Author | : Paull Franklin Baum |
Publisher | : |
Total Pages | : 22 |
Release | : 1916 |
Genre | : Tales, Medieval |
ISBN | : |
Author | : Jaakko Tahkokallio |
Publisher | : |
Total Pages | : 94 |
Release | : 2019 |
Genre | : Book industries and trade |
ISBN | : 9781108624886 |
This Element is a contribution to the ongoing debate on what it meant to publish a book in manuscript. It offers case-studies of three twelfth-century Anglo-Norman historians: William of Malmesbury, Henry of Huntingdon, and Geoffrey of Monmouth. It argues that the contemporary success and rapid attainment of canonical authority for their histories was in significant measure the result of successfully conducted publishing activities. These activities are analysed using the concept of a 'publishing circle'. This concept, it is suggested, may have wider utility in the study of authorial publishing in a manuscript culture. This Element is also available as Open Access.

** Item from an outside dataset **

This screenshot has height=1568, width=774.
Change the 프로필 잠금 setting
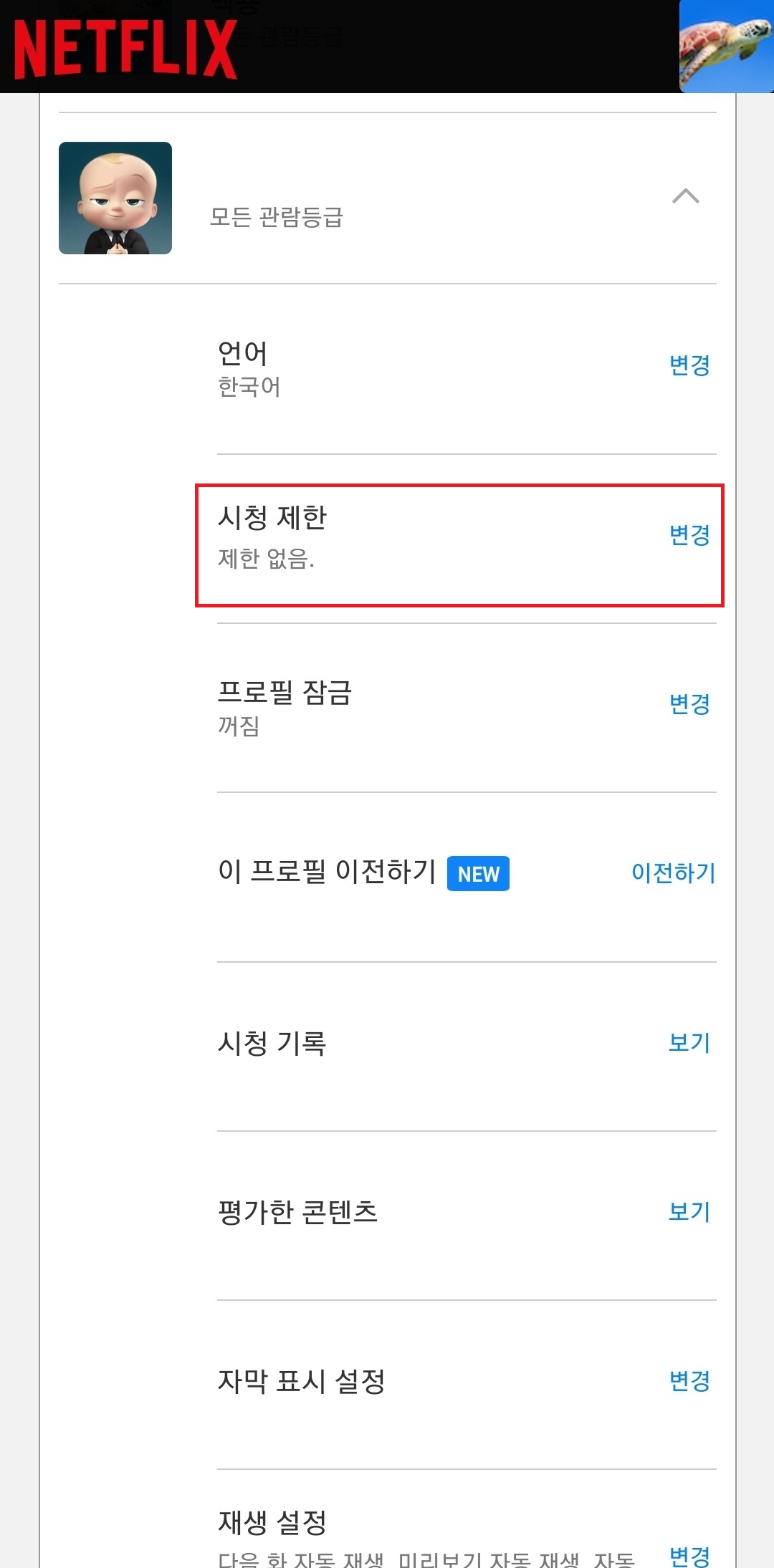[x=689, y=705]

Author | : Roger K Turvey |
Publisher | : Routledge |
Total Pages | : 248 |
Release | : 2014-06-06 |
Genre | : History |
ISBN | : 1317883977 |
The Welsh princes were one of the most important ruling elites in medieval western Europe. This volume examines their behaviour, influence and power in a period when the Welsh were struggling to maintain their independence and identity in the face of Anglo-Norman settlement. From the mid-eleventh century to the end of the thirteenth, Wales was profoundly transformed by conquest and foreign 'colonial' settlement. Massive changes took place in the political, economic, social and religious spheres and Welsh culture was significantly affected. Roger Turvey looks at this transformation, its impact on the Welsh princes and the part they themselves played in it. Turvey's survey of the various aspects of princely life, power and influence draws out the human qualities of these flesh and blood characters, and is written very much with the general reader in mind.

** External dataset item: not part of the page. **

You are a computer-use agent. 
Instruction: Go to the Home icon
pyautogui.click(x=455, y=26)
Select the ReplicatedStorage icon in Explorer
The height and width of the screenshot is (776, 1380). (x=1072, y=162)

Author | : Christopher Gidlow |
Publisher | : The History Press |
Total Pages | : 233 |
Release | : 2005-05-19 |
Genre | : Biography & Autobiography |
ISBN | : 0752495151 |
Did King Arthur really exist? The Reign of Arthur takes a fresh look at the early sources describing Arthur's career and compares them to the reality of Britain in the fifth and sixth centuries. It presents, for the first time, both the most up to date scholarship and a convincing case for the existence of a real sixth-century British general called Arthur. Where others speculate wildly or else avoid the issue, Gidlow, remaining faithful to the sources, deals directly with the central issue of interest to the general reader: does the Arthur that we read of in the ninth-century sources have any link to a real leader of the fifth or sixth century? Was Arthur a powerful king or a Dark Age general co-cordinating the British resistance to Saxon invaders? Detailed analysis of the key Arthurian sources, contemporary testimony and archaeology reveals the reality of fragmented British kingdoms uniting under a single military command to defeat the Saxons. There is plausible and convincing evidence for the existence of their war-leader, and, in this challenging and provocative work, Gidlow concludes that the Dark Age hypothesis of Arthur, War-leader of the Kings of the Britons, not only fits the facts, it is the only way of making sense of them.